Court Opinion

ID: 5941106
Source: CourtListenerOpinion
Date Created: 2022-01-13 05:45:59.043862+00
Date Added: 2024-06-11T08:47:14.701167
License: Public Domain

Lawrence, J.,
dissents and votes to reverse the judgment, on the law, grant that branch of the defendant’s omnibus motion which was to suppress the testimony of Leo Anderson with respect to his out-of-court identification of the defendant, and order a new trial, with the following memorandum decision: I agree with my colleagues that the hearing court should have suppressed Leo Anderson’s testimony concerning his out-of-court identification of the defendant at a police precinct lineup on the ground that the People failed to establish that the defendant had been properly arrested and detained at the precinct prior to the lineup. However, I cannot agree with my colleagues that the admission of such testimony was harmless.
The only evidence connecting the defendant to the crimes in question was Anderson’s testimony that he recognized the defendant as one of the perpetrators involved in the shooting inside the carpet store. This testimony was seriously put into question by his admission that he had only viewed the perpetrators’ faces for "about a half a second” before he covered his face and ran out of the store through the rear door. Anderson further admitted that in his prior sworn testimony given at the suppression hearing he had stated that he had "not really recognized” any one of the perpetrators, despite testifying at that time that he had seen them for two or three seconds. In addition, Anderson’s direct testimony that prior to the incident, he had known the defendant for "months” from "around the neighborhood” was also seriously put into doubt by his testimony on cross-examination that this knowledge of the defendant was based solely on two viewings of the defendant, one "perhaps for a second”, and the other equally as fleeting. On both occasions, Anderson was driving his motor vehicle, and the defendant, who was not doing anything to draw attention to himself, was either standing or talking to another man on the street. In addition, Anderson admitted that in his prior sworn testimony at the suppression hearing, he had stated that at the time of the incident he had not seen the face of anyone that he had previously known. Anderson offered as an explanation for the inconsistencies that he had lied in his prior sworn testimony because at that time he did *821not want to help the police or the District Attorney’s office.
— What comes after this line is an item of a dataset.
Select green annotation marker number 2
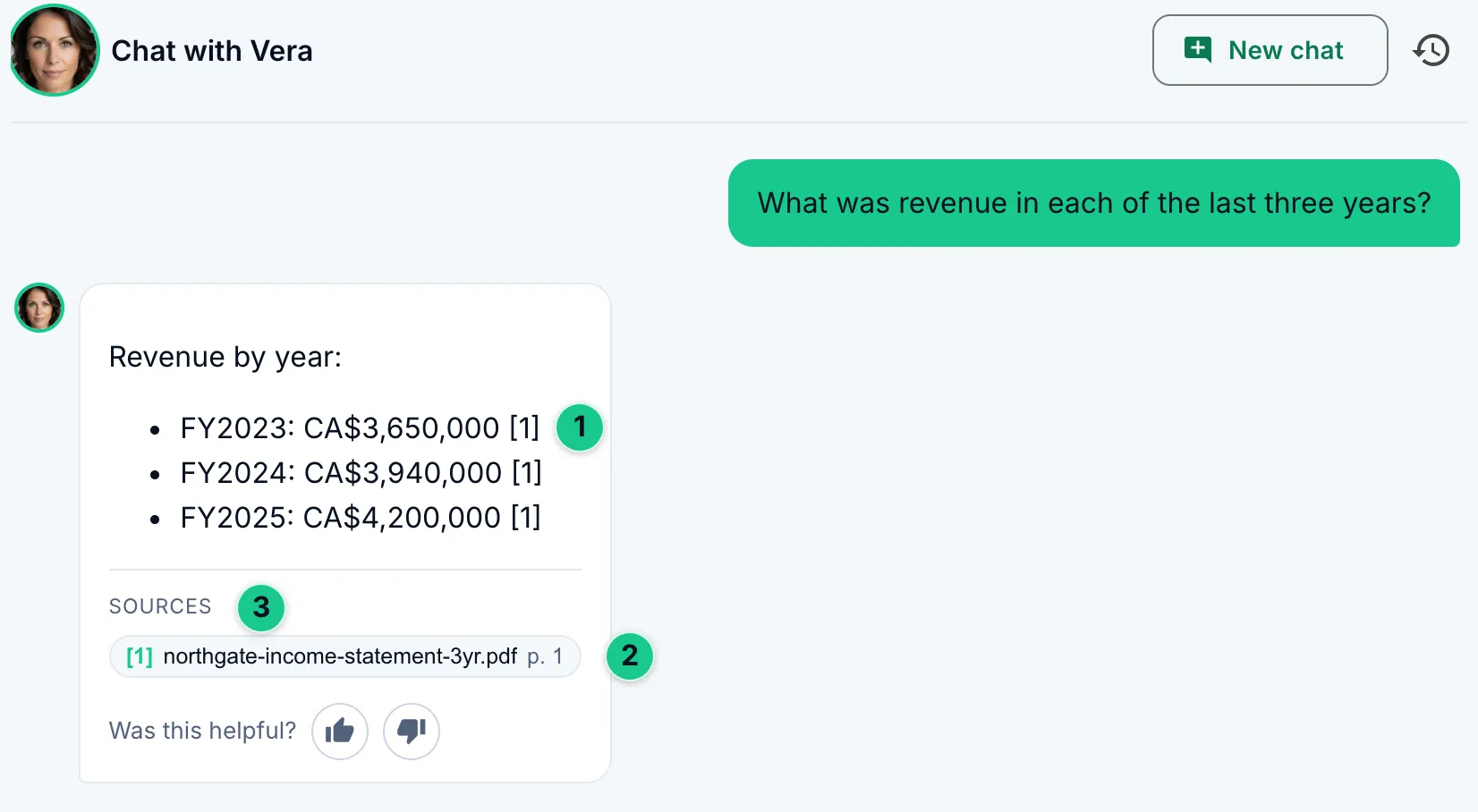The width and height of the screenshot is (1478, 812). 630,656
Since a substantial credibility issue was raised by Anderson’s trial testimony, and the lineup identification was a very significant part of the People’s case, as evidenced by the prosecutor’s opening and closing statements, it cannot be said that the testimony concerning the lineup identification of the defendant was harmless beyond a reasonable doubt. Therefore, in my view, a new trial is required.
The defendant’s other contentions are either without merit or need not be addressed in light of the foregoing determination.